Mastering VOC detection for better indoor air quality
2014 (English)Conference paper, Abstract (Refereed)
In this study, we use two different sensor technologies based on gas sensitive silicon carbide field effect transistors (SiC-FETs) and epitaxial graphene on SiC (EG/SiC) for highly sensitive and selective detection of trace amounts of three hazardous volatile organic compounds (VOCs), i.e. formaldehyde (CH2O), benzene (C6H6), and naphthalene (C10H8), present in indoor environments in concentrations of health concern.
Iridium and platinum are used as sensing layers for the gate contacts. The FET sensors are operated at high temperature, under static and dynamic conditions. Excellent detection limits of 10 ppb for CH2O, about 1 ppb for C6H6, and below 0.5 ppb for C10H8 are measured at 60 % relative humidity (r.h.) . The selectivity of the sensors is increased by temperature cycled operation and data evaluation based on multivariate statistics. Discrimination of CH2O, C6H6, and C10H8 independent of the level of background humidity is possible with a very high cross-validation rate up to 90 % . These results are very encouraging for indoor air quality control, being below the threshold limits recommended by the WHO guidelines.

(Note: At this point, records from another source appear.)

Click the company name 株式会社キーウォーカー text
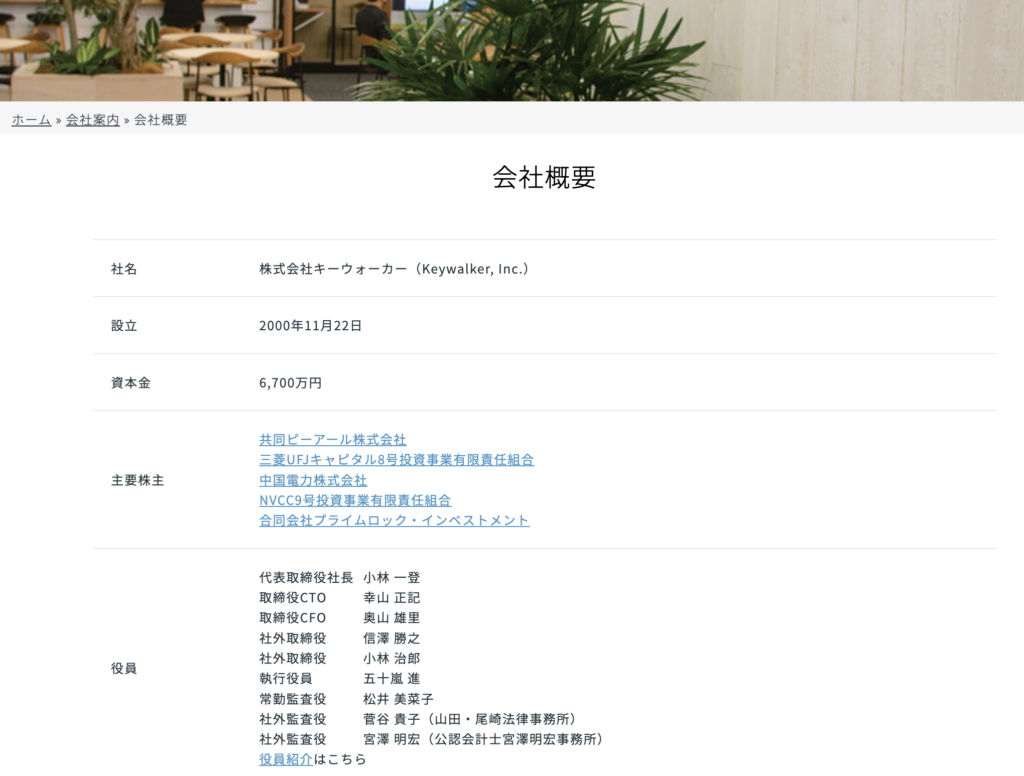The image size is (1024, 776). tap(393, 269)
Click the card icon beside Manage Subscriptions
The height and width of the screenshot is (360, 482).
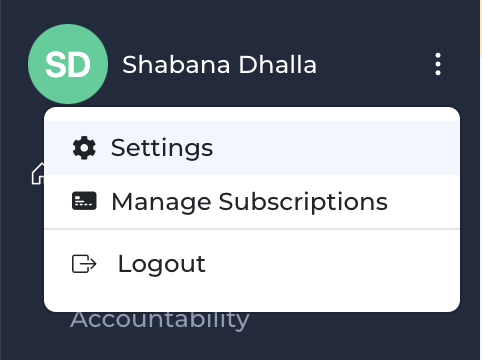tap(84, 201)

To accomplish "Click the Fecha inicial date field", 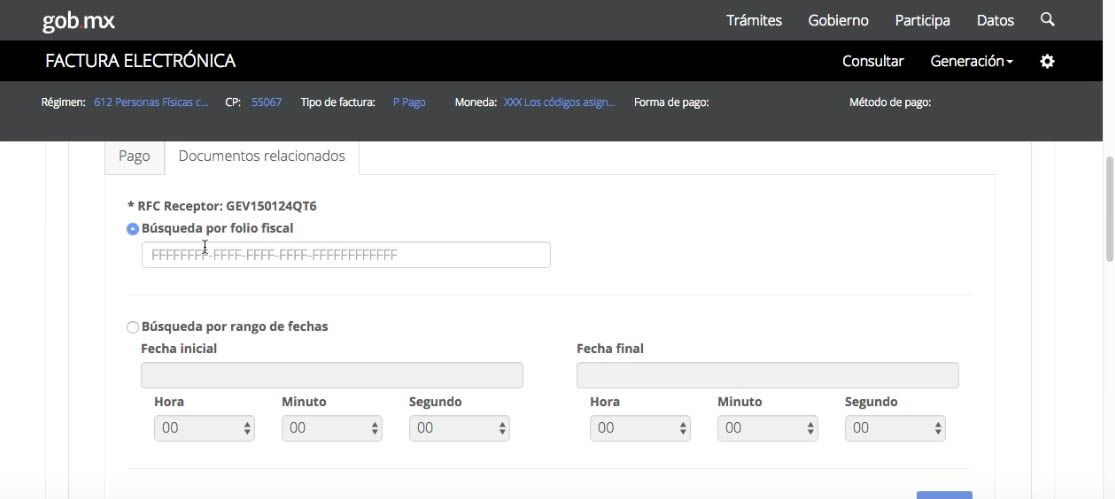I will pyautogui.click(x=332, y=376).

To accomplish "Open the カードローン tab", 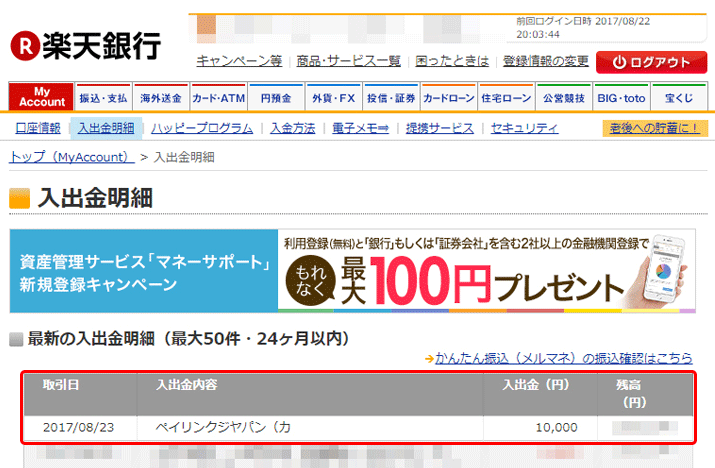I will (448, 98).
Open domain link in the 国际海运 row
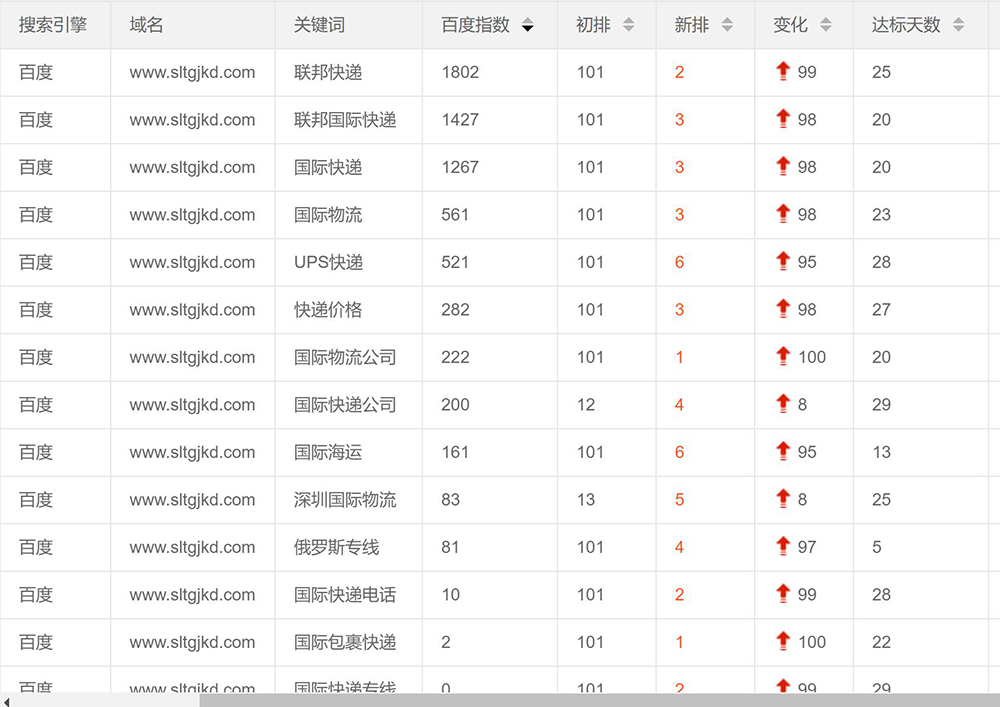Viewport: 1000px width, 707px height. 192,452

Graphene-based chemical sensors offer the advantage of extreme sensitivity due to graphene’s unique electronic properties and the fact that every single atom is at the surface and available to interact with gas molecules. For this reason, uniform monolayer graphene is crucial , which is guaranteed by our optimized epitaxial growth process. Graphene-based chemical gas sensors normally show ultra-high sensitivity to certain gas molecules but suffer from poor selectivity. Functionalization or modification of the graphene surface can improve selectivity, but most such measures result in poor reproducibility. We demonstrate reproducible, non-destructive means of graphene surface decoration with nanostructured metals and metal oxides, and study their effect on the gas interactions at the graphene surface.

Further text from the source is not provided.